_Artikel:_
────────
Para ulama mujtahid telah menyepakati (ijma') bahwa seorang perempuan
boleh keluar rumah dalam keadaan terbuka wajahnya dan keharusan bagi orang
laki-laki untuk tidak memandang dengan syahwat, jika memang perempuan tersebut
menutup seluruh tubuhnya kecuali muka dan kedua telapak tangannya. Ijma' ini telah dinukil oleh banyak ulama, di antaranya al Imam al
Mujtahid Ibnu Jarir ath-Thabari, al Qadli 'Iyadl al Maliki dalam al
Ikmal, Imam al Haramayn al Juwayni, al Qaffal asy-Syasyi, al Imam ar-Razi,
bahkan Ibnu Hajar al Haytami menukil dari sekelompok ulama yang menyebutkan
ijma' dalam masalah ini.
Allah ta'ala berfirman
:
)ولا يبدين زينتهن إلا ما ظهر منها
( (سورة النور : 31 )
Maknanya: “Dan tidak bolah bagi mereka menampakkan perhiasan mereka kecuali yang
(biasa) nampak dari perhiasan tersebut” (Q.S. an-Nur: 31)
────────
_Kumpulan Bahan:_
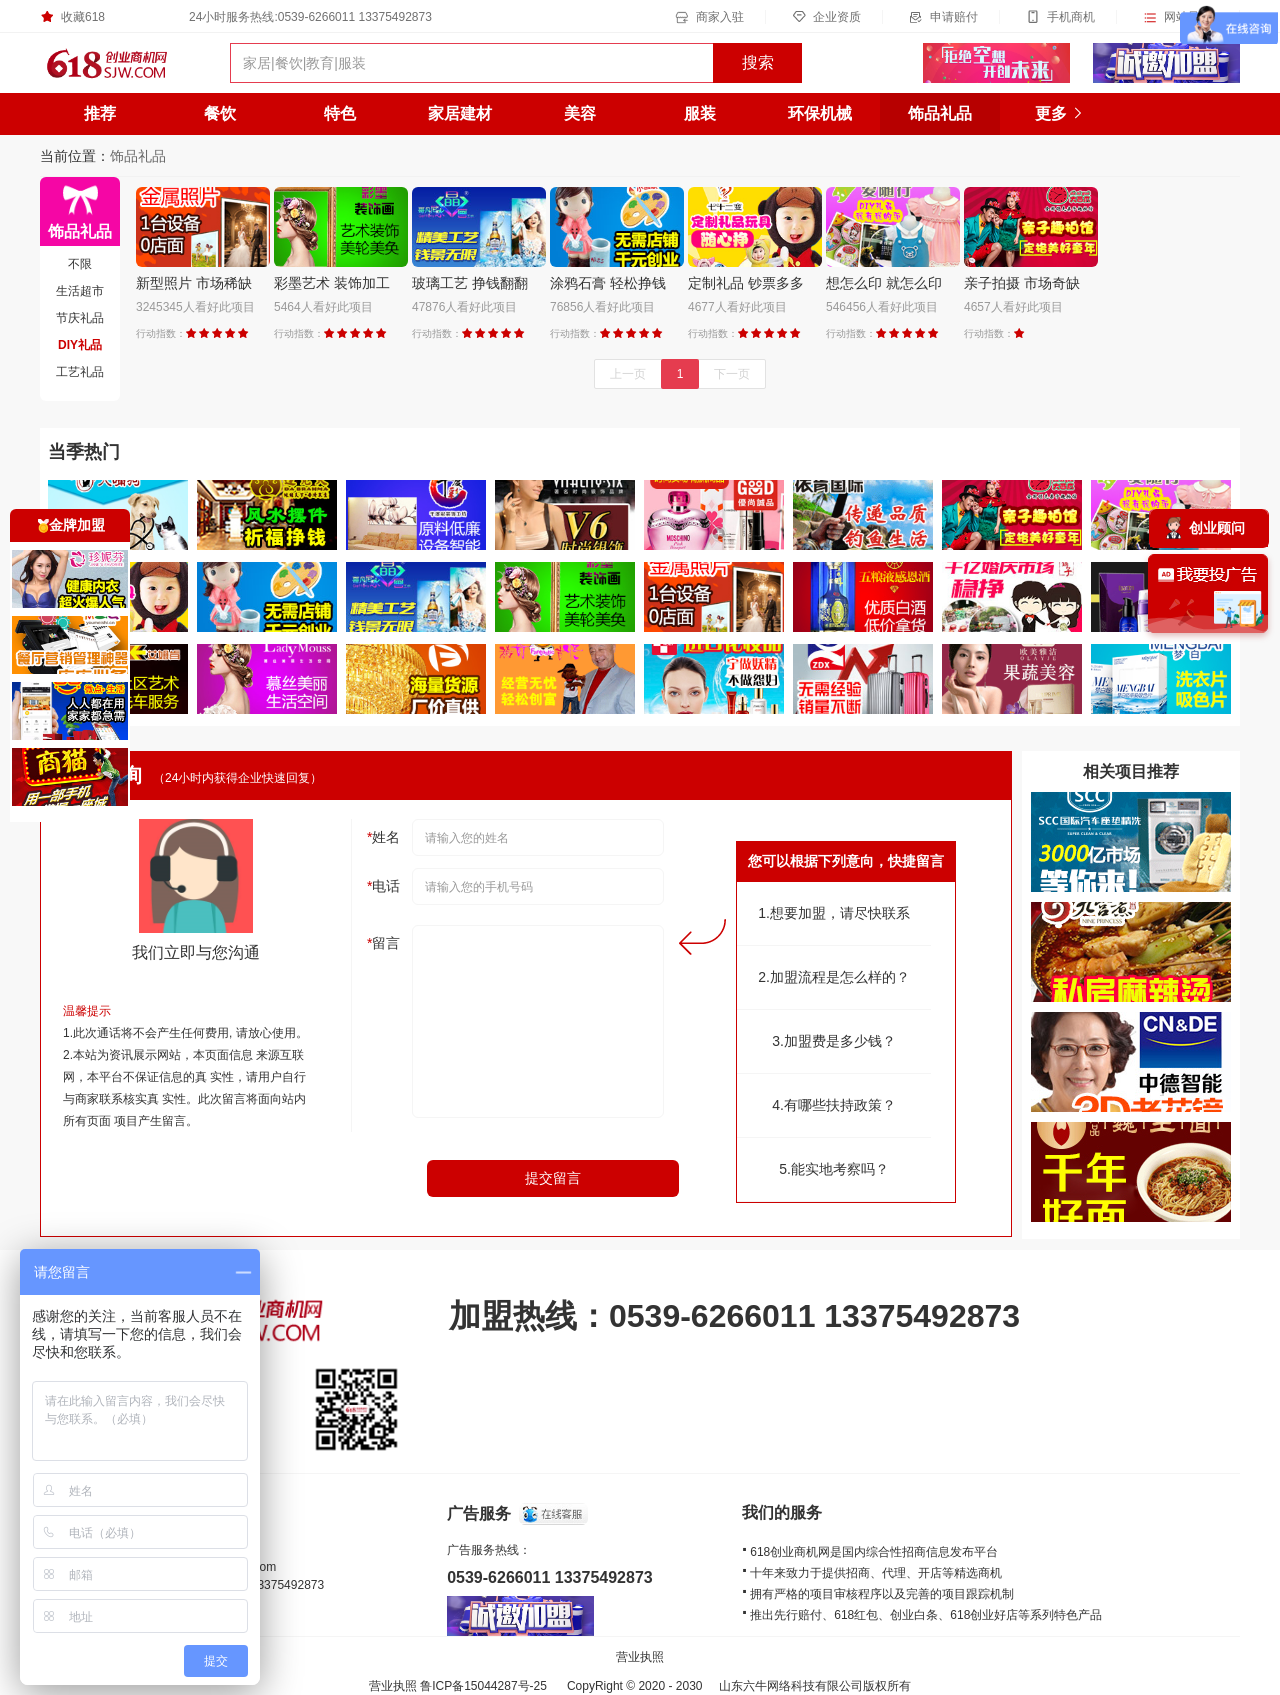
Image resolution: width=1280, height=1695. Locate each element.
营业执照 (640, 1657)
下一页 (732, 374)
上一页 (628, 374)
────────
_Isi Latihan:_ Terjemahkan kalimat dari artikel ini ke dalam bahasa Inggris: "Para ulama mujtahid telah menyepakati (ijma') bahwa seorang perempuan boleh keluar rumah dalam keadaan terbuka wajahnya dan keharusan bagi orang laki-laki untuk tidak memandang dengan syahwat, jika memang perempuan tersebut menutup seluruh tubuhnya kecuali muka dan kedua telapak tangannya." Bahan tadi tidak dipakai sama sekali di sini.

_Soal Terjawab:_ The mujtahid scholars have agreed (ijma') that a woman may leave the house with her face uncovered, and that men are obliged not to look at her with desire, provided that the woman covers her whole body except her face and both palms.